Alfonso Mata
De pronto el estómago me pidió alimento y mi cuerpo guarnecerme del inclemente mediodía día y después que hube caminado por la aldea, me dirigí al comedor, en donde apenas había cuatro mesitas y en una de ellas, mas encorvado que sentado, un anciano apuraba un plato de frijoles, un muñeco de tortillas y un vaso más de agua azucarada que de limonada.
– ¡Buenos días señor! puedo sentarme
-Adelante no hay nadie que le impida – me dijo, mientras se llevaba la boca una cucharada de caldo de frijoles
– ¿Sabrosos no?
-¡Qué va! grande es el poder de Dios: comer un tiempo es bendición dos o tres un milagro. Al final de la comida, al anciano degustaba su taza de café de maíz.
– Malos tiempos vivimos – le dejé ir de aperitivo, a fin de entablar conversación
El viejo me miró y sin inmutarse, sin cólera o extrañeza me señaló:
– Que nos importa a nosotros de por aquí la política, presidente o diputados, poquísimo los alcaldes. Que nos importa lo que hacen o deshacen, roban, gozano malgastan. Nos preocupa la lluvia, la cosecha, los fertilizantes nuestra casa y nuestros hijos. La comida, ya se lo dije, Dios nos la obsequia y pare ahí.
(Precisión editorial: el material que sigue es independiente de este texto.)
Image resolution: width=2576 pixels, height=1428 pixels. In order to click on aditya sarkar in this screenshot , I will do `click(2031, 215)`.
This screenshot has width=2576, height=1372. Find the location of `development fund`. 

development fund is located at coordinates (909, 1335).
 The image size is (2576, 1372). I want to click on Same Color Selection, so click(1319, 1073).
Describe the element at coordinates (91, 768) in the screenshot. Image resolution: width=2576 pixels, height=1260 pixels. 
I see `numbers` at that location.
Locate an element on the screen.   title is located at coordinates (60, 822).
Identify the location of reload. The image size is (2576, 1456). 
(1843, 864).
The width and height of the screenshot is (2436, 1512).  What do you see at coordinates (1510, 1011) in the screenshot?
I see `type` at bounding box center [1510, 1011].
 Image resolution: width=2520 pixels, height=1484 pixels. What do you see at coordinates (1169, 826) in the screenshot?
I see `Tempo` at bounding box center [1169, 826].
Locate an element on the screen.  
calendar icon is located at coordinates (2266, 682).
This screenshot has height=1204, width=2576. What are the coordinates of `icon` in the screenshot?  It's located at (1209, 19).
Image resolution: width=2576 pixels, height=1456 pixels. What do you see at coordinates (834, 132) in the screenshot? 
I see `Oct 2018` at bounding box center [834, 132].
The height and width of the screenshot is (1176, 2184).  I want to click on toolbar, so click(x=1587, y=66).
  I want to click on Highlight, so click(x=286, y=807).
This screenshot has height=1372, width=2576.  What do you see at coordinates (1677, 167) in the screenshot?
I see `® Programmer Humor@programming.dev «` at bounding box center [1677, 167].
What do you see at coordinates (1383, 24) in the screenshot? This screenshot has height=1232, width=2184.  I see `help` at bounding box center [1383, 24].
– Ustedes deberían de levantar espíritu para más- le respondí para azuzarle
El viejo de nuevo me miró. Esta vez no interrogándome sino sentido, y bajando la vista hablo así:
– Compadezco al que le toca sufrir las consecuencias, al capitalino, pero no merece nadie desgraciarse por otro ni obligársele a ello, allá a él. Al que obra mal, también allá él. Al que lo soporta ¡que bruto!. El vigor de unos y de otros, acaba en matanzas y pleitos. Pero a los meros meros eso no los toca y ¿sabe por qué? porque sólo a Dios le es castigar ese clamor vano entre los hombres. A nosotros por acá el poco vigor que tenemos, lo compartimos sólo con la tierra, lo demás son tonterías y necedades. Trabajar y reposar es lo que se nos ordenó, no pelear arrebatar y codiciar; esos son vicios malos que el Maligno impone a voluntad al hombre débil y contra el maligno sólo Dios. Yo a la única que gritó esa a la tierra y las lluvias, a mi gente y mis animales. A diario el maligno nos tienta y el que a ello sucumbe, tendrá vejez de dolor y desesperación ante la muerte.
Un zumbido de abejas llegó a terminar nuestra conversación. El anciano tomó su sombrero y se lo colocó en la cabeza, se apoyó en su bordón y se alejó.
– Adiós señor – alcance a decirle
– ¡Dios le bendiga! me respondió y se perdió en el lejano campo y entre las hierbas.